Check the listing below line by line and report how many lines hold "mejor", with no other words.

# # #

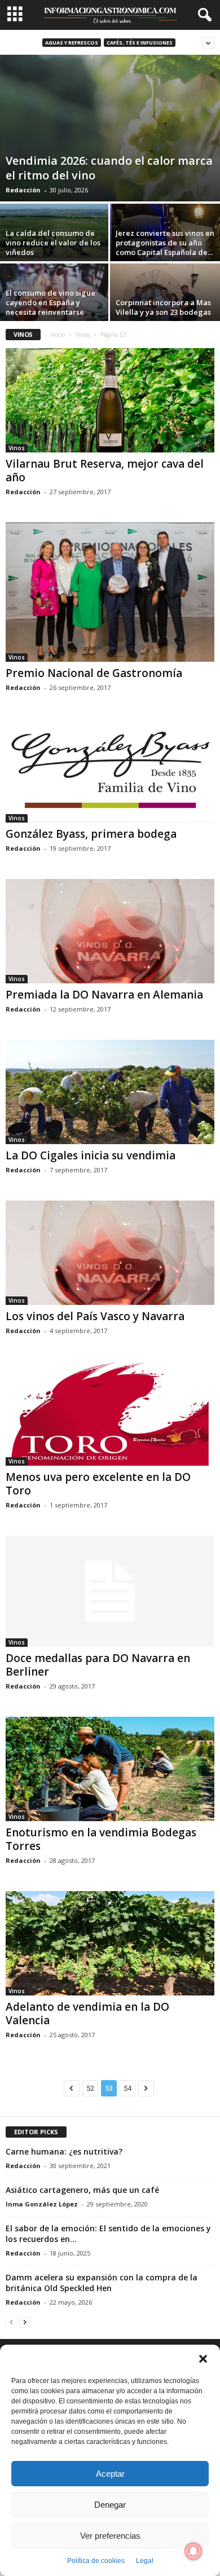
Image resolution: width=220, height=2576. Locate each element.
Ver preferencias (110, 2535)
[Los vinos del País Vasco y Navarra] (110, 1253)
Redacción (23, 190)
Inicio (58, 335)
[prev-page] (11, 2322)
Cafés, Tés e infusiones (140, 42)
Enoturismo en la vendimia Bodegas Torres (101, 1839)
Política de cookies (96, 2561)
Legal (144, 2561)
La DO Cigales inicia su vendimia (90, 1155)
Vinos (83, 335)
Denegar (110, 2504)
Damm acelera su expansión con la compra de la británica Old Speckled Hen (101, 2282)
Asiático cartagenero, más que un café (82, 2189)
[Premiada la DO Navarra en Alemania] (110, 931)
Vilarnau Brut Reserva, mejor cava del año (105, 470)
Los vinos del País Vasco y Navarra (95, 1316)
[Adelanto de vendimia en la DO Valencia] (110, 1943)
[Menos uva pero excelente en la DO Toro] (110, 1413)
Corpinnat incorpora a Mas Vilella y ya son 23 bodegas (163, 307)
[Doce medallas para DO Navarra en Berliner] (110, 1591)
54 (127, 2088)
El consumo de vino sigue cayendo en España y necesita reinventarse (50, 302)
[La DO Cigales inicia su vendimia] (110, 1092)
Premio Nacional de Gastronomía (94, 673)
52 (90, 2088)
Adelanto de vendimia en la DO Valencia (87, 2013)
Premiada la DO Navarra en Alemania (104, 994)
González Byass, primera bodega (91, 834)
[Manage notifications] (193, 2551)
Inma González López (42, 2204)
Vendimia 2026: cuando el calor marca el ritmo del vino (109, 168)
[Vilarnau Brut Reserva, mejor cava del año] (110, 400)
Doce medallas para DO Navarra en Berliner (98, 1665)
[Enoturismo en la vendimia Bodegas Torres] (110, 1769)
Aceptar (110, 2473)
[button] (203, 2358)
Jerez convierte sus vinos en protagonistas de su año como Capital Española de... (165, 242)
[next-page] (24, 2322)
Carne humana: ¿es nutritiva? (64, 2151)
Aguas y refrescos (71, 42)
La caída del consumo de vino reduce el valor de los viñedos (53, 242)
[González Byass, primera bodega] (110, 770)
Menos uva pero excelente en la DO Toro (98, 1484)
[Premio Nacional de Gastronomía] (110, 592)
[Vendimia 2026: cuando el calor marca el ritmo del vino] (110, 128)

# # #

TASK RESULT ▸ 2